That was only one girl.

But I think I understand it..
I've had day dreams where I'm the victim in a situation, and I meekly take a scolding. I think it's like watching a movie, where I am the third person, and I feel sorry for the one being mistreated. I can entertain these fantasies to feel sorry for myself, but in reality, I know that I am very aggressive and do not like to be talked down to. It's like....you don't have to have all of the factors of reality when you're fantasizing, because there is only a certain part of it that you want to be true, so the rest that may conflict with it...is deemed unimportant.

The girl that this was with, was very much into role playing. So I guess it's like we're acting when we do it, and she only thinks of it as her dick. If it were somebody else's, then it would have to be a man's, and she would be turned off.

Just speculation, but it makes sense to me.


----------



## RedLeader

That actually does make sense.  In most, if not all, of my dominant fantasies, I am acting as myself.  But in my submissive/rape fantasies, I am always playing a character who is being abused.


----------



## Shrooms00087

Animal Mother said:


> That's like saying "if they care if you do drugs, they are too judgmental to begin with"
> Where they look at it more like "If they person I am talking to exhibits behavior outside of the norm, or that is consistent with detrimental personalities, then being around them may not be in my best interest"

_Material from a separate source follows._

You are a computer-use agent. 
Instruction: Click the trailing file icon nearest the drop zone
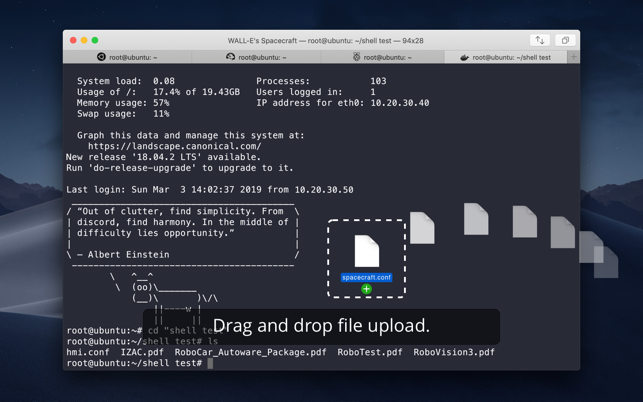tap(422, 228)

Yeah but illicit drugs (which is what I assume you meant) does bodily harm to the person you _love_. So naturally the need to not want to see them harm themselves would be a non-judgmental and perfectly human response. On the other hand, the women you date sound like dominatrices, and you "needing to submit" is, uh, what's the technical term, slip of the pen. You project whatever emotions you have about being or having homosexual fantasies onto "broad demographic of women" and then give HORRIBLE advice saying "no, no, no, you have it all wrong. Don't do what sounds sexually pleasing....DO THE EXACT OPPOSITE SUBMIT SUBMIT SUBMIT SUBMIT.

I mean you get the point I am driving home right?



Animal Mother said:


> Sometimes people pass judgement on others for passing judgement without making an attempt to understand why, and that's as bad as the perceived first passing of judgment lol



Exactly you solved the riddle. Sorry ma'am if you have slept with another man I cannot sleep with you. Which would imply if she ever desired a man you would not want to be with her. Boom, it wasn't meant to be. The logic cancels itself out. Do you realize how much time you would have saved not pandering to a "large demographic of women"? Also I think that anyone who says "I have a pretty good idea what the other gender is thinking" is going to be wrong 99.99999999% of the time.

God speed.


----------



## Animal Mother

Shrooms00087 said:


> Yeah but illicit drugs (which is what I assume you meant) does bodily harm to the person you _love_. So naturally the need to not want to see them harm themselves would be a non-judgmental and perfectly human response. On the other hand, the women you date sound like dominatrices, and you "needing to submit" is, uh, what's the technical term, slip of the pen. You project whatever emotions you have about being or having homosexual fantasies onto "broad demographic of women" and then give HORRIBLE advice about saying "no, no, no, you have it all wrong. Don't do what sounds sexually pleasing....DO THE EXACT OPPOSITE SUBMIT SUBMIT SUBMIT SUBMIT.
> 
> I mean you get the point I am driving home right?
> 
> 
> 
> Exactly you solved the riddle. Sorry ma'am if you have slept with another man I cannot sleep with you. Which would imply if she ever desired a man you would not want to be with her. Boom, it wasn't meant to be. The logic cancels itself out. Do you realize how much time you would have saved not pandering to a "large demographic of women"? Also I think that anyone who says "I have a pretty good idea what the other gender is thinking" is going to be wrong 99.99999999% of the time.
> 
> God speed.



I'm not quite sure if you're high or not, but I'll try to explain.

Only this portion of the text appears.